All land in Lesotho is held by the king in trust for the Sotho nation and is apportioned on his behalf by local chiefs; non-Sotho may not hold land. Only a tenth of Lesotho's land is arable. Corn, wheat, pulses, sorghum, and barley are cultivated; much of the workforce is engaged in subsistence farming. Many staples, however, must be imported from South Africa. Agricultural production has been hurt by soil exhaustion and erosion and recurring drought. Sheep are bred for wool, and cattle and Angora goats are raised.
Lesotho is a water-rich nation in a water-starved region. The Lesotho Highlands water scheme, a six-dam project scheduled to be completed in 2015, already provides water and hydroelectricity for Lesotho and South Africa. Mineral resources include some diamonds.

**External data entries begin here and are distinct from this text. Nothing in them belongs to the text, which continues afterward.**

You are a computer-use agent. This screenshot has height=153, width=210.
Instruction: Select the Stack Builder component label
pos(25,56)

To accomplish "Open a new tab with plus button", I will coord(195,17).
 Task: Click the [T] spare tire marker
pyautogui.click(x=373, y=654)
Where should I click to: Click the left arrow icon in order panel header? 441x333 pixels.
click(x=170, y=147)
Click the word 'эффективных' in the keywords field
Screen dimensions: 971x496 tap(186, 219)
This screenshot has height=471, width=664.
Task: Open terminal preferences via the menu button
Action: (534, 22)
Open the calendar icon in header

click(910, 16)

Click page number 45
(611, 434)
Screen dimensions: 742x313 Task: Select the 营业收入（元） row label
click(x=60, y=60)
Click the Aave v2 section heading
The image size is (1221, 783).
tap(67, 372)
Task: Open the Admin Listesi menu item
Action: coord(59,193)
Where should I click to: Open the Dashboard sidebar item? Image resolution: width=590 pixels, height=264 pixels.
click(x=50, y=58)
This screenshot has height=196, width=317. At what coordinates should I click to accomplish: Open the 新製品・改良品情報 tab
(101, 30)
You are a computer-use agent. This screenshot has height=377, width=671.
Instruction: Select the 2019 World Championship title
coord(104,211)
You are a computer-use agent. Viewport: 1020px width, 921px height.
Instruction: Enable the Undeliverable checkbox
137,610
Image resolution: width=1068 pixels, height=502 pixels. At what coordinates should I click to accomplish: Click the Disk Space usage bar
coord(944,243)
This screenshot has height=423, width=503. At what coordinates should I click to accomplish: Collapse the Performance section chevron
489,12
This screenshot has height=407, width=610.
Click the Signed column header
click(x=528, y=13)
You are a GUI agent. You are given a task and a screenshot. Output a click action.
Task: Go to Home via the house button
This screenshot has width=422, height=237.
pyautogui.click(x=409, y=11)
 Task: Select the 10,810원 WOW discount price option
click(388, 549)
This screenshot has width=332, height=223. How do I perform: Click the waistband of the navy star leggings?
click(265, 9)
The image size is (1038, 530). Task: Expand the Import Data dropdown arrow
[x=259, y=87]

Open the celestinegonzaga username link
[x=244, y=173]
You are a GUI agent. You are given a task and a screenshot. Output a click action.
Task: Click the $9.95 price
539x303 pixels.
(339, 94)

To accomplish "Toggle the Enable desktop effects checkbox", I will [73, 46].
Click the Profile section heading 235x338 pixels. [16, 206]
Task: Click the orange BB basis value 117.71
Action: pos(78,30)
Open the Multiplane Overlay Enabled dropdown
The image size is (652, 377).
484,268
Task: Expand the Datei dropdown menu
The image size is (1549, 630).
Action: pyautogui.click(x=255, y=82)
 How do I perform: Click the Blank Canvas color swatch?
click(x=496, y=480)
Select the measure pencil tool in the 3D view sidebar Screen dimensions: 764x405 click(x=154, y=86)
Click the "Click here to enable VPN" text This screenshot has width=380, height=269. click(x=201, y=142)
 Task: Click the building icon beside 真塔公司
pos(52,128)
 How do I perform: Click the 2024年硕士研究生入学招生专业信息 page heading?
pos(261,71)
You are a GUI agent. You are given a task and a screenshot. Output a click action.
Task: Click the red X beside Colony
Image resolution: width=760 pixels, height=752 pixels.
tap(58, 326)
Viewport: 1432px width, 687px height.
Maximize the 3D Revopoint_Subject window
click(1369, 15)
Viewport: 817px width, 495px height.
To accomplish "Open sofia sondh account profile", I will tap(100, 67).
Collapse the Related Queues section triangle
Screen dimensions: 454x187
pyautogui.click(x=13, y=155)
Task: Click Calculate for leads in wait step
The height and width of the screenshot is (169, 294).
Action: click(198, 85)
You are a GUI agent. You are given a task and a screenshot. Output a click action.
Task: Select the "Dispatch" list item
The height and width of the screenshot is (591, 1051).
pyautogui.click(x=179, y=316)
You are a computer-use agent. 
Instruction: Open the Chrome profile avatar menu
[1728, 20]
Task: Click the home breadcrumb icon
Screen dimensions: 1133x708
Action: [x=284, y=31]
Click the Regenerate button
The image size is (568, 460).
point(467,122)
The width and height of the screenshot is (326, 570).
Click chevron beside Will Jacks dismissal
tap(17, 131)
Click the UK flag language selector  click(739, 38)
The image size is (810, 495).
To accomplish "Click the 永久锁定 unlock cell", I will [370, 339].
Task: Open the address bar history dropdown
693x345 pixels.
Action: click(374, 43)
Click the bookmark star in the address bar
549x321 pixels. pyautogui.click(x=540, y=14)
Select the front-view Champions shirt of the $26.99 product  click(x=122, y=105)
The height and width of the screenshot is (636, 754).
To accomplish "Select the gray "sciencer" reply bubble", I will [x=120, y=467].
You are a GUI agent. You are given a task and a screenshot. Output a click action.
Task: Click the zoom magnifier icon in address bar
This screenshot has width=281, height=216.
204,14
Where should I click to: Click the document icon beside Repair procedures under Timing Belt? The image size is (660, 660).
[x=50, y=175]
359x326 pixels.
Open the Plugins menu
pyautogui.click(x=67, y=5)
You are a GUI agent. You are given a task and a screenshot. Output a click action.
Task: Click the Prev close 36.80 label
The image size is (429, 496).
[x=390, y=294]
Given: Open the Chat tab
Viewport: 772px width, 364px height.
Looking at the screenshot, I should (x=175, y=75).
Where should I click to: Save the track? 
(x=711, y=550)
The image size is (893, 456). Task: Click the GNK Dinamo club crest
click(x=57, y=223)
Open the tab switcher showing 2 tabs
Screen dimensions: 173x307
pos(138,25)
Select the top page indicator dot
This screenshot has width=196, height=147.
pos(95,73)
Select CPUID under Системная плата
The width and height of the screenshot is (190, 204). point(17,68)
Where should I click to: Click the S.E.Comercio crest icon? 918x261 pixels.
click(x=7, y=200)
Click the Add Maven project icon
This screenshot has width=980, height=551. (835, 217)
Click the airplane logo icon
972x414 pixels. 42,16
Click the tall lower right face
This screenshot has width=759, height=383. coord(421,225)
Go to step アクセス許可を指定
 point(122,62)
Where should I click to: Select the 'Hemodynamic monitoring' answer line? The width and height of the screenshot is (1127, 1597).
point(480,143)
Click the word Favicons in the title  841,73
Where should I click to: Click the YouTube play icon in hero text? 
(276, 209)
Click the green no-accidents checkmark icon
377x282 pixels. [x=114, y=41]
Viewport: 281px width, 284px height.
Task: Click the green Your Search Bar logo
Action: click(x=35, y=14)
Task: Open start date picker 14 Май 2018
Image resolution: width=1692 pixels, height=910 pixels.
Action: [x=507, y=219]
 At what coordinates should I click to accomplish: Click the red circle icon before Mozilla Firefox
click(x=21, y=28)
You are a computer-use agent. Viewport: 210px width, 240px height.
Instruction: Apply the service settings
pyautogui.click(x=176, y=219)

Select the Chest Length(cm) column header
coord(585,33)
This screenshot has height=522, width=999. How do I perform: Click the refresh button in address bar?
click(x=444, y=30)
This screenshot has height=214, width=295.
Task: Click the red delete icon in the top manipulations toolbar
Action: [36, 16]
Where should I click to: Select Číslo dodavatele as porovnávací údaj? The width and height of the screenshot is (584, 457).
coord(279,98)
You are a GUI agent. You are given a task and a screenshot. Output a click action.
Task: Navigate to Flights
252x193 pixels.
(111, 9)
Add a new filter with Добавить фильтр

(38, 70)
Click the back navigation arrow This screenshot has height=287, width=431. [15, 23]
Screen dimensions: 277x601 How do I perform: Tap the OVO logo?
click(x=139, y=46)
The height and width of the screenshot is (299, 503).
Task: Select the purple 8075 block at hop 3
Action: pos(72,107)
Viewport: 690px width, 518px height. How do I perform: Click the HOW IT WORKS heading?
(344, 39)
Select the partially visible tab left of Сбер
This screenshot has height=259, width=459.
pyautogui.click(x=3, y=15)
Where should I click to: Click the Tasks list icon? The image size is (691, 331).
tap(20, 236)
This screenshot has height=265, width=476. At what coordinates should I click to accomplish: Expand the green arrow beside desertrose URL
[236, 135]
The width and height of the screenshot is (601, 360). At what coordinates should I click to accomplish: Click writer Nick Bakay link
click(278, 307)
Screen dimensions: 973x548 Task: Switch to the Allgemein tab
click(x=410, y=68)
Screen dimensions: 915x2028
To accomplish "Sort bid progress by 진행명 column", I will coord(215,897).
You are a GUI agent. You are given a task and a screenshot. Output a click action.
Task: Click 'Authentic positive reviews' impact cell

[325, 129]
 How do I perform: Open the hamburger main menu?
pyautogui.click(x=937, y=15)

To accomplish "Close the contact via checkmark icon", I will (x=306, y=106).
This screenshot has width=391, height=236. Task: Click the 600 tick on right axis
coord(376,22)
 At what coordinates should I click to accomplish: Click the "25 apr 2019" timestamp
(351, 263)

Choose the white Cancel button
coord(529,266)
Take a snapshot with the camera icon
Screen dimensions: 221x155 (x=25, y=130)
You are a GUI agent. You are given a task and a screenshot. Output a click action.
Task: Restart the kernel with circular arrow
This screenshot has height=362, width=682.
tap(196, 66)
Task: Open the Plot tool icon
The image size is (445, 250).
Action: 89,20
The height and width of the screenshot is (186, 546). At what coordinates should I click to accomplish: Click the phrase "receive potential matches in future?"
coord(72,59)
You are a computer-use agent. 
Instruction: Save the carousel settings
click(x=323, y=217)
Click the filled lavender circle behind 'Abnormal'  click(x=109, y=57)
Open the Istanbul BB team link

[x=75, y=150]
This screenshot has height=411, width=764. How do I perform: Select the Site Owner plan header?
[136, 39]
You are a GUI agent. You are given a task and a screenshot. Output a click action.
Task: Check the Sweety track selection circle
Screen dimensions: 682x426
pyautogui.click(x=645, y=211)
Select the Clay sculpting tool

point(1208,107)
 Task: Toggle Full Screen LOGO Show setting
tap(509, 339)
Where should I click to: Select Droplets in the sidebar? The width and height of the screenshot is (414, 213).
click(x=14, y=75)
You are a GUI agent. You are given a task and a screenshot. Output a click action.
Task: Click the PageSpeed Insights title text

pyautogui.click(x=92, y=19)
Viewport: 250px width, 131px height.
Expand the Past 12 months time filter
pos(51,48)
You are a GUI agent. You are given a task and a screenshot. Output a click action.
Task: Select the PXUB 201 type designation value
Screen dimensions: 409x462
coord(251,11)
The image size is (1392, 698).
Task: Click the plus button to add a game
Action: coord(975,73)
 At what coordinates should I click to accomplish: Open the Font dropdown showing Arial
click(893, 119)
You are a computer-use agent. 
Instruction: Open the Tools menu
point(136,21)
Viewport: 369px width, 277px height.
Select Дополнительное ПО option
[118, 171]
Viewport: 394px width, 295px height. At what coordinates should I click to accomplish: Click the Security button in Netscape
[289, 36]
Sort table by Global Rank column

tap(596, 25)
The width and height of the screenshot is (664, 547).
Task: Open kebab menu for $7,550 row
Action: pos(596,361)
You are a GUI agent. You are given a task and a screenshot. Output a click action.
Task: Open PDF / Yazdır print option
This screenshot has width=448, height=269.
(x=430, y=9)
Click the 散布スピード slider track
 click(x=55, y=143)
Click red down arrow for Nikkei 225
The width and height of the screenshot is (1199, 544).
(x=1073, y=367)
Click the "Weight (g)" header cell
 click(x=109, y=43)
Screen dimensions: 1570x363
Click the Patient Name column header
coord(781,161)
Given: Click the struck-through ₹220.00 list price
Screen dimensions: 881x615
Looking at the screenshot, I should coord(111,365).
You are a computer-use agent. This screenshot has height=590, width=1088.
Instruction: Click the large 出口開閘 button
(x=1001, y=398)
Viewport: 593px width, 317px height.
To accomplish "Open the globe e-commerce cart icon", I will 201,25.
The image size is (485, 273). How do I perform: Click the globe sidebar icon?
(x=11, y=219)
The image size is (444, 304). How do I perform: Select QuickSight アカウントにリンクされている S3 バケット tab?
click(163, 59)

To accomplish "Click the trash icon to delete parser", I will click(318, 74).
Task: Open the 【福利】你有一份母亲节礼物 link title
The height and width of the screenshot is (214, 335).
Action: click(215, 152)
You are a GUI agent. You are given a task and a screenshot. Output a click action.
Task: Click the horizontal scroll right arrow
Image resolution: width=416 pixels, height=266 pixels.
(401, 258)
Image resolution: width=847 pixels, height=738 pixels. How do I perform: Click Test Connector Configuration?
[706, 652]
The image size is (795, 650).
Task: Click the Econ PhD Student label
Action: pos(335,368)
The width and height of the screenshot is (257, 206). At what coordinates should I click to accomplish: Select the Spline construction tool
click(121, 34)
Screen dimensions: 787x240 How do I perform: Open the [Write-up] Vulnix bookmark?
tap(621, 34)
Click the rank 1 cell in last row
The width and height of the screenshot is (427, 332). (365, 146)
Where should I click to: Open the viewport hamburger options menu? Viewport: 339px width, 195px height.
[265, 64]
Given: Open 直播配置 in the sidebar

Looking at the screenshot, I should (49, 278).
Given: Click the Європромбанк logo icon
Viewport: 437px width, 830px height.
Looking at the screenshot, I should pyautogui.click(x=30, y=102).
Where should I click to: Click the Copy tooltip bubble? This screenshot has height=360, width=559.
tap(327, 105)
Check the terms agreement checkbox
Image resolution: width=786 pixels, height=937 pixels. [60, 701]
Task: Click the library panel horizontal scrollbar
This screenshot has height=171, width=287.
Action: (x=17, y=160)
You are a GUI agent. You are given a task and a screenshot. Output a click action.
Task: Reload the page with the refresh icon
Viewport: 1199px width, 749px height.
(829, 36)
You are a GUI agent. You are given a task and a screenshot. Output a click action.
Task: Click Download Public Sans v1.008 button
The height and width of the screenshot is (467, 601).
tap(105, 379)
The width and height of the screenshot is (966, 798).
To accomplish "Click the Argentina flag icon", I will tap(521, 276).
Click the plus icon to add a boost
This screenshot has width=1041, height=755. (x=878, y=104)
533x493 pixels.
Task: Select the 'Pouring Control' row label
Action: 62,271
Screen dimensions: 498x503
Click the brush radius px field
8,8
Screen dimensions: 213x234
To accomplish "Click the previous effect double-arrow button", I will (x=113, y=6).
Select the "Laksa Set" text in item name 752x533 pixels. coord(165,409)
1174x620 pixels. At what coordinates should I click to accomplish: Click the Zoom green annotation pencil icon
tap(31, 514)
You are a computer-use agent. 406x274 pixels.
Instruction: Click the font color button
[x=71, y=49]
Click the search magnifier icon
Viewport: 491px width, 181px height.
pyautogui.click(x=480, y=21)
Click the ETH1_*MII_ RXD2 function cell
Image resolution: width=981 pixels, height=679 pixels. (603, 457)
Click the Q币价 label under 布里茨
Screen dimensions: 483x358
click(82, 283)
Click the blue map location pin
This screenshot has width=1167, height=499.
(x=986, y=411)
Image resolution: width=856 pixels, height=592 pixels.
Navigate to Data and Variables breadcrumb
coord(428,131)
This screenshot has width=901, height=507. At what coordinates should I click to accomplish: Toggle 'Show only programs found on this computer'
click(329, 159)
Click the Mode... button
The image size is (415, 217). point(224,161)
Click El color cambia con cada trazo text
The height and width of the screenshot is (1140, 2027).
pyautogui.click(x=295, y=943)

The country has light industries, including food and beverages, textiles, apparel assembly, and handicrafts. Tourism is also important; the country has two national parks bordering on the Drakensberg Range. Some 60,000 citizens are employed in South Africa's mining industry, down considerably from the 1980s; their remittances nonetheless provide an important source of revenue. Lesotho's main exports are clothing, footwear, road vehicles, wool and mohair, foodstuffs, and live animals. Imports include food, building materials, vehicles, machinery, medicines, and petroleum products. The United States, China, Hong Kong, and Taiwan are the main trading partners.